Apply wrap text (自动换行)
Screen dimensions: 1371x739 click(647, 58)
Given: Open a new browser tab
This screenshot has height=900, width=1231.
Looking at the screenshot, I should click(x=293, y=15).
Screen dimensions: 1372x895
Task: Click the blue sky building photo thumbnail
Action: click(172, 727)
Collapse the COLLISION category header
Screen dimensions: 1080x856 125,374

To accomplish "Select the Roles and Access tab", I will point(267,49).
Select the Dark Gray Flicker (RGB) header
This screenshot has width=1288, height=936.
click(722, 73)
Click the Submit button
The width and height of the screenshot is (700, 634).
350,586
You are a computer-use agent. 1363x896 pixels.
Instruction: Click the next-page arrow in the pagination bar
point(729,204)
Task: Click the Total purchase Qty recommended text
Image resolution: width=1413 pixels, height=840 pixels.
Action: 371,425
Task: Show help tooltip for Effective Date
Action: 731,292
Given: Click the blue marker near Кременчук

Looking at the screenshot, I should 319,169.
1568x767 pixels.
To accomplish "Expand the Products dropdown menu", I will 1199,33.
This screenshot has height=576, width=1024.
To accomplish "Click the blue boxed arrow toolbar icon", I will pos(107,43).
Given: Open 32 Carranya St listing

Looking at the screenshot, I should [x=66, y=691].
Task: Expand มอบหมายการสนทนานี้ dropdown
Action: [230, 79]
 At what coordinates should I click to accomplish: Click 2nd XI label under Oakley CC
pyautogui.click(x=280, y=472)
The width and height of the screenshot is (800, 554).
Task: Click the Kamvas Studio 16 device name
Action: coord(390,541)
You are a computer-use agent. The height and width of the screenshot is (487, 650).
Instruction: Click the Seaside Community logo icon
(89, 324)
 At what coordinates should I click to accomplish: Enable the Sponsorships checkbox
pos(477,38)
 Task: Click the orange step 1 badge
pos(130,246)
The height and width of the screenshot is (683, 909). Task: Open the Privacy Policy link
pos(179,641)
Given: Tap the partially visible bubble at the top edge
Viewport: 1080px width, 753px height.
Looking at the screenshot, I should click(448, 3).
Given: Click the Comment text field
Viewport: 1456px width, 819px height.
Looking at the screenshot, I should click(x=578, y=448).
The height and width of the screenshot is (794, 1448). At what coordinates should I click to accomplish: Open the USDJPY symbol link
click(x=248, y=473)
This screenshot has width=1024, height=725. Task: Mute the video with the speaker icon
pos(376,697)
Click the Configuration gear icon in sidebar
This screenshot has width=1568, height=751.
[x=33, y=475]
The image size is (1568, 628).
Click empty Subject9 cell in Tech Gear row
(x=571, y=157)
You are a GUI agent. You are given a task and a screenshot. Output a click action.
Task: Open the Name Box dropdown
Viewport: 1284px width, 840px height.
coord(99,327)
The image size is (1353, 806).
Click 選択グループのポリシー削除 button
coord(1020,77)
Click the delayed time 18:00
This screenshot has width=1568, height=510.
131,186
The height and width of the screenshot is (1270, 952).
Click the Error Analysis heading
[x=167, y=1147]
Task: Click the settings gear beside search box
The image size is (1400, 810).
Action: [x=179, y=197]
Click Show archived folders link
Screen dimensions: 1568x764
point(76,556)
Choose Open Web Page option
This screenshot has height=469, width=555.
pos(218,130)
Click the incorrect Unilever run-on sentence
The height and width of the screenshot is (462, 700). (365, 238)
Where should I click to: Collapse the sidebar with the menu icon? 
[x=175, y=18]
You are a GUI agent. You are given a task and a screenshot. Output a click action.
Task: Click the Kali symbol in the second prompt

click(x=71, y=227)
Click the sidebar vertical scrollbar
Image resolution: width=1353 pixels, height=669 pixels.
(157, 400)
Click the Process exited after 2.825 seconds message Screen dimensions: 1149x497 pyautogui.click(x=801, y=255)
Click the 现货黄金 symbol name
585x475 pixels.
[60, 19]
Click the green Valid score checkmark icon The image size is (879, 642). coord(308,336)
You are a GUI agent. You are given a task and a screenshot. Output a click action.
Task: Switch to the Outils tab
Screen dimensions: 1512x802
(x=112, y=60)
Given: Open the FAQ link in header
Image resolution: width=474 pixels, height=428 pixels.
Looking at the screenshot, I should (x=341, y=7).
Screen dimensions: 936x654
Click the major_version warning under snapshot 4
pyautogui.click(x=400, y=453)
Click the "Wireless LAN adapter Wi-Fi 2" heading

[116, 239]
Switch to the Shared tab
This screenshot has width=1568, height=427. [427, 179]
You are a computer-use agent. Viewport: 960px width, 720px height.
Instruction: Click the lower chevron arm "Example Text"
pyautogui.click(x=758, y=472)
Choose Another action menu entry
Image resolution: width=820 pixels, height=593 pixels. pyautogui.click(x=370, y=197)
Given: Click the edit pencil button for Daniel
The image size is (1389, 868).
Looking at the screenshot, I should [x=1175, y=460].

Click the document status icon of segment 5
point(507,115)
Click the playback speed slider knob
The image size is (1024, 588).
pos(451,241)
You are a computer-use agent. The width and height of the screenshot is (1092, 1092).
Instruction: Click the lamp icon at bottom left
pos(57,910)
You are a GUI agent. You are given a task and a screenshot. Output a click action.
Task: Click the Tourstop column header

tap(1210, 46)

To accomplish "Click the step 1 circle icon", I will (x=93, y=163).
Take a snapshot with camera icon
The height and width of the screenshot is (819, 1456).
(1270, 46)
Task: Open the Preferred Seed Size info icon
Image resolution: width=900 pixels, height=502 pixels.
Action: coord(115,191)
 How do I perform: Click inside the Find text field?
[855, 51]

● Short task
Print the lines in the records verbatim, beginning at the line that has "Screen dimensions: 936x654" and stopping after the line that has "This screenshot has width=1568, height=427.".

● Response below
Screen dimensions: 936x654
Click the major_version warning under snapshot 4
pyautogui.click(x=400, y=453)
Click the "Wireless LAN adapter Wi-Fi 2" heading

[116, 239]
Switch to the Shared tab
This screenshot has width=1568, height=427. [427, 179]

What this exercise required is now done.